No séc. XIX, um médico francês resolveu fazer uma experiência tétrica: arranjou uns cães e durante uns dias só lhes deu açúcar, azeite e água. Os cães morreram. Conclusão: água lisa pode manter-nos vivos durante algum tempo. Água com açúcar mata–nos. “Comer açúcar é pior do que não comer nada, porque retira ao organismo preciosas vitaminas e minerais através da exigência que a sua digestão, desintoxicação e eliminação causa em todo o nosso sistema”, conclui Duffy.

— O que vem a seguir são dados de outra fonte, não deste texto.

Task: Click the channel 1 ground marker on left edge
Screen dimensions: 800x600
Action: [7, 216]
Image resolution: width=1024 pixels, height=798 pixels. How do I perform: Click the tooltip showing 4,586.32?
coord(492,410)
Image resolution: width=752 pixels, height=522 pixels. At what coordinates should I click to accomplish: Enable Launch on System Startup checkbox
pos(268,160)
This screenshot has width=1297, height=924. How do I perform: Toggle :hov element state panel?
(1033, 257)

Se consumirmos açúcar todos os dias, isso produz uma condição permanentemente ácida e são precisos cada vez mais minerais para rectificar o desequilíbrio. Em estados extremos, é retirado tanto cálcio para proteger o sangue que ossos e dentes enfraquecem. “O excesso de açúcar acaba por afectar todos os órgãos. Inicialmente, é armazenado no fígado em forma de glicose. Uma quantidade de açúcar diária acima dos níveis recomendados obriga o fígado a inchar como um balão. Quando atingiu a sua capacidade máxima, o glicogénio é devolvido ao sangue na forma de ácidos gordos. Estes são armazenados nas áreas mais inactivas: barriga, rabo, seios e ancas. Quando estes sítios relativamente inofensivos também já estão cheios, os ácidos gordos começam a afectar órgãos activos, como o coração e os rins. O cérebro é afectado. Os sistemas circulatório e linfático são invadidos e a criação de tecidos torna-se mais lenta. O sistema imunitário torna-se frágil.” E regressamos às farpas do Dr. Oz.
Mudo de vida
Pronto, já percebi! Resolvo de hoje em diante resistir aos bolos-de-arroz.

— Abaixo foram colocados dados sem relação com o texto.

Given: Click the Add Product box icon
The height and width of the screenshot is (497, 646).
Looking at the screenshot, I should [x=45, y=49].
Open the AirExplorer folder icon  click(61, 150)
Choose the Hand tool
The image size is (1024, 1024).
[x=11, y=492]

Problema: o açúcar aparece milhares de vezes em formas encapotadas e sob outros nomes: tudo o que acabe em ose, como sacarose, dextrose, frutose, maltose, xarope de glucose, etc., é açúcar. Não é só o pó branco tirado do pacote que conta, mas tudo o que vem adicionado ao que compramos.
Ao fim de uns dias, estou quase estrábica de tanto ler rótulos. Descubro que, tirando para aí as alfaces e as maçãs, tudo tem açúcar: não é só o óbvio como os chocolates e as bolachas, mas a maioria dos iogurtes, molhos para saladas, molho de tomate industrial, até algumas batatas fritas, pão e sumos. Estou cercada! Curiosamente, largar o vício custa-me menos do que pensava. É verdade que no primeiro dia partiu-se-me o coração a ouvir o bolo-de-arroz chamar por mim, e eu a comer pão com queijo. Mas está a ser mais fácil do que temi.
Não ter açúcar em casa, é básico. Se acha que consome demasiado, não o retire todo de vez, vá por fases. Mas pode ser mais fácil se o retirar todo: descubro que, se não começar a comer, não me apetece tanto. Alguém disse: ‘A tentação do açúcar é como um gato vadio, se se passa a vida a alimentá-la, acaba sempre por voltar.’ É verdade. Miau.
Esteja preparada com armas para resistir quando as visões doces atacarem: proteína e hidratos de carbono lentos, como pão com fiambre magro, podem ajudar. Felizmente que existe o sabor doce na Natureza (atenção que marmelada não é Natureza): como fruta, legumes, cenouras. Pode ajudar ter iogurte e alguns frutos secos para atacar o inimigo. Acima de tudo, tenho cuidado com o que bebo: mais de 46% do açúcar que consumimos vem das bebidas! Junto uma casca de limão à água, ou bebo água com gás (natural). E tento dormir bem: a falta de sono pode levar ao desejo de doces. Se estou mais stressada, tento esquecer que há bolos-de-arroz. Bebo chá verde ou como um quadradinho de chocolate amargo.
Ao fim de uns dias, descubro uma data de sabores dantes camuflados em doce. Não garanto que as bolachas não me tornem a apanhar (não consegui deitá-las fora, confesso!). Não posso dizer que sou uma nova mulher: mas para lá caminho.